Introduction
Lung cancer is the leading cause of cancer‑associated mortalities worldwide[1]. Non-small cell lung cancer (NSCLC) accounts for 70-80% in all lung cancer cases [2]. Despite significant advances in diagnosis and treatment, the prognosis of lung cancer is still poor, with an overall 5-year survival rate of only 15%[3], making it one of the most deadly cancers in humans. In nowdays, chemotherapy has become the most commonly used treatment for lung cancer. However, chemotherapy has numerous adverse effects, including Multiplesystem multiple organ damage including Circulatory system, blood system, digestivesystem. Therefore, there is an urgent need for High effective and low toxic drugs for lung cancer treatment.

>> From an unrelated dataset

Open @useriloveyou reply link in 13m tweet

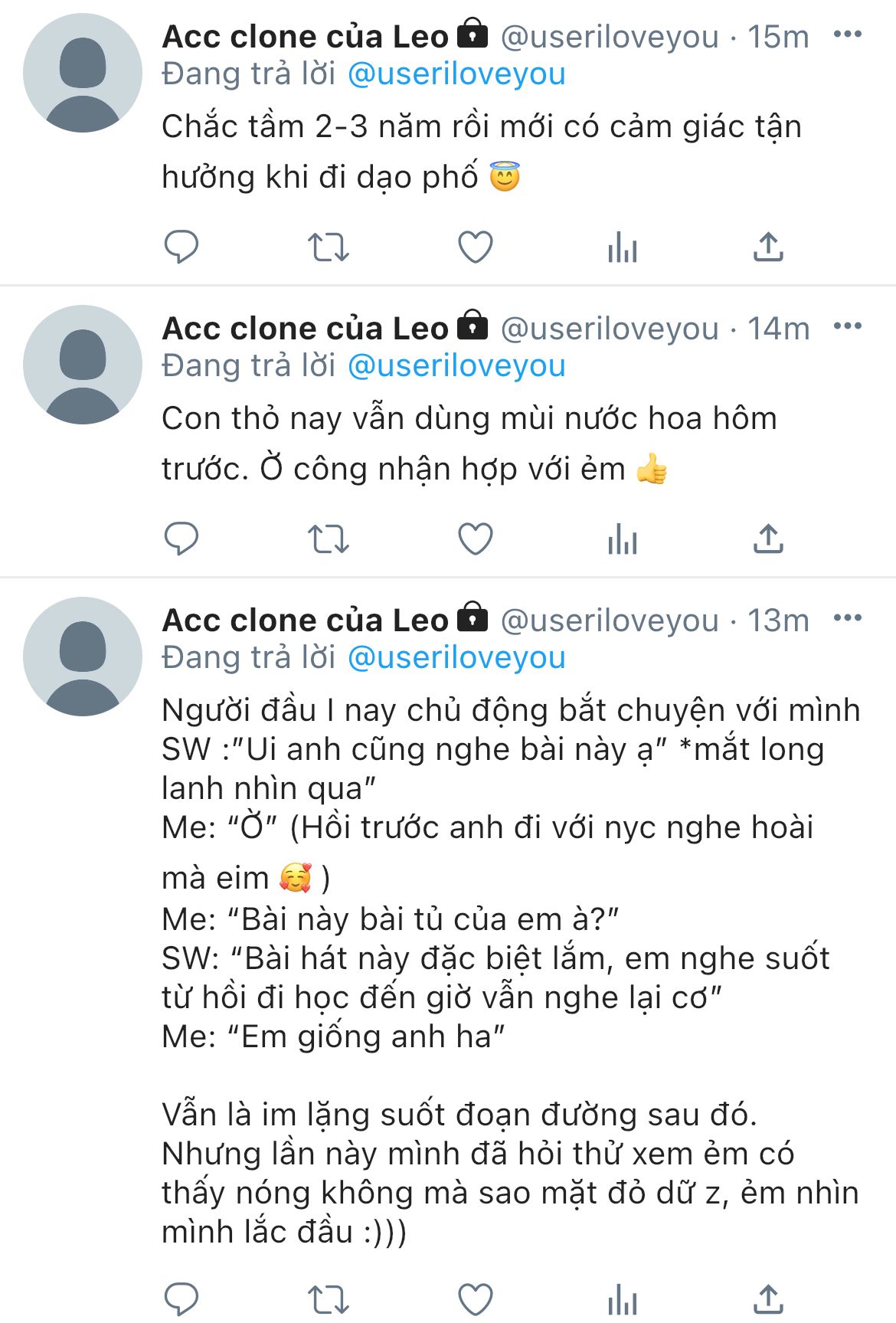click(x=456, y=658)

Norcantharidin (NCTD), a less-toxicity anabolic hormone analogue (CTD),is found in mylabris. Pharmacological studies have showed that CTD’s application is limited by gastrointestinal and urinary tract side effects [4]. A demethylated derivative of CTD, Norcantharidin (NCTD), was synthesized (Figure 1A) to replace CTD to reduce toxic side effects while still retaining the efficacy of CTD. Currently, NCTD has been widely used in China as an anti-tumor treatment. NCTD is more toxic to cancer cells than normal cells, which is different from traditional chemotherapy [5], Making this compound a potential for anticancer therapeutics. The NCTD has been showed to be related with apoptosis in sorts of cancers .Yet, the relationship between non-small cell lung cancer (NSCLC) and NCTD has not been thoroughly elucidated, although NCTD is involved in autophagy, the molecular mechanism is poorly understood. Previous studies have shown that autophagy plays an important role in the development of malignant tumors. Mitochondrial depolarization is a crucial early event in mitochondria[6].The mitophagic process is initiated to maintain cell line survival, but if cell is excessively damaged, mitophagy can also cause cell death[7]. In our study, we found that NCTD induced a decrease in the membrane potential of mitochondria (ΔΨm), activated AMPK and inhibited the PI3K/Akt/mTOR Molecular pathway, induced mitophagy and autophagy in A549 cells, and subsequently caused mitochondrial-dependent apoptosis.